While a few Indian restaurants focused on regional cuisines have incorporated pork (prevalent in Goa and Karnataka) and beef (a Keralan favorite) into their menus, Adda sticks with the standards of chicken, lamb, and goat, which pertain in most restaurants here and in India. Lamb is showcased in one special, a hulking ground-meat seekh kebab ($13) that’s an especially good deal if volume of meat is your objective.
But the best dish among a dozen meat and poultry choices is a goat curry called junglee maas ($18), or “wild meat,” a reference to people cooking what they hunt. Goat curries, of course, are ubiquitous at Punjabi steam-table restaurants throughout the city, often in stunning renditions. Adda, though, one-ups even the best of them with the junglee maas. The bones are left in, as they should be, and the gravy is at once fiery and pungent. If you love goat, this curry will drive you crazy and leave your tongue burning. Other standards of top steam-table restaurants are produced here in even better renditions too, including a butter chicken so rich it boasts streaks of actual butter on the surface.
Offal cravers will find a pao (round roll of Portuguese origin) topped with chicken livers, and a bheja fry newly added to the menu — gingery goat brains. And though meat shines here, vegetarians will find plenty to love on Adda’s bill of fare, including globular lotus-root kofta akin to croquettes that rest in a tomato sauce laced with fenugreek, and a tandoori-cooked cauliflower topped with a layer of Amul, a processed cheese based on cheddar that’s in the same family as Velveeta. My mom would have loved it.
Adda lies on the border of Long Island City and Sunnyside in an industrial neighborhood, with the 7 train clattering overhead and LaGuardia Community College directly across the street. The inside features a counter and overhang at the rear made of corrugated tin, and newspapers are plastered all over one wall, modeled after hangouts in India.
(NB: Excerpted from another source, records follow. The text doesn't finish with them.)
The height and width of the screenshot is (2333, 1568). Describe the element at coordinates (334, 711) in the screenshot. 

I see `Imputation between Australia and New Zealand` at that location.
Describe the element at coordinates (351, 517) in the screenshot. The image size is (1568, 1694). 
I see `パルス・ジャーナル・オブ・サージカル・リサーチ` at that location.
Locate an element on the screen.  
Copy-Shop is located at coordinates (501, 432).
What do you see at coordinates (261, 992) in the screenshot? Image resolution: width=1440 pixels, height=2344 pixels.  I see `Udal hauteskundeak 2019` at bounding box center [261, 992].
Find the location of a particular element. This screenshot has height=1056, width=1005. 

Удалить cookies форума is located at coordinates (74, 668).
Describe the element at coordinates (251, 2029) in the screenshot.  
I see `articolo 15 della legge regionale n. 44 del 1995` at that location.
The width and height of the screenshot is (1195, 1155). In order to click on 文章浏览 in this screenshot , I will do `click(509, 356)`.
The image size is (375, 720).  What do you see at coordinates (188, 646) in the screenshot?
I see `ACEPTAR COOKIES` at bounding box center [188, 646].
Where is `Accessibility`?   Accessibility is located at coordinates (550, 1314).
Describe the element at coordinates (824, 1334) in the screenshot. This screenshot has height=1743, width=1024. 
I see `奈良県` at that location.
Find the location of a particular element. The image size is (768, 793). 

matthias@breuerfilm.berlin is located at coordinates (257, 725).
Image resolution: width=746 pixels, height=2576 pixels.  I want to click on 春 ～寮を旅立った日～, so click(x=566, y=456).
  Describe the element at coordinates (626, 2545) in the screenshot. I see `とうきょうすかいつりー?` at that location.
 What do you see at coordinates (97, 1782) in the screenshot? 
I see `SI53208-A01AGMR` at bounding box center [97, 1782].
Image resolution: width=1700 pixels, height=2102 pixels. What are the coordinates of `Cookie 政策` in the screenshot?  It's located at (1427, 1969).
While waiting for your food, study the papers for a thumbnail history of modern India.
Pandya and owner Roni Mazumdar also preside over Rahi, an upmarket restaurant in the West Village that plays fast and loose with Indian regional cooking, sometimes inflecting it with Japanese and Middle Eastern twists.
But the food at newcomer Adda is simpler, cheaper, and less beholden to current trends demanding that the camera eats first — which is a good thing, and which evokes the kind of Indian food I first fell in love with at steam tables across NYC. And in pursuing the actual home cooking of regions across India, Adda gives us a new perspective on an already familiar cuisine.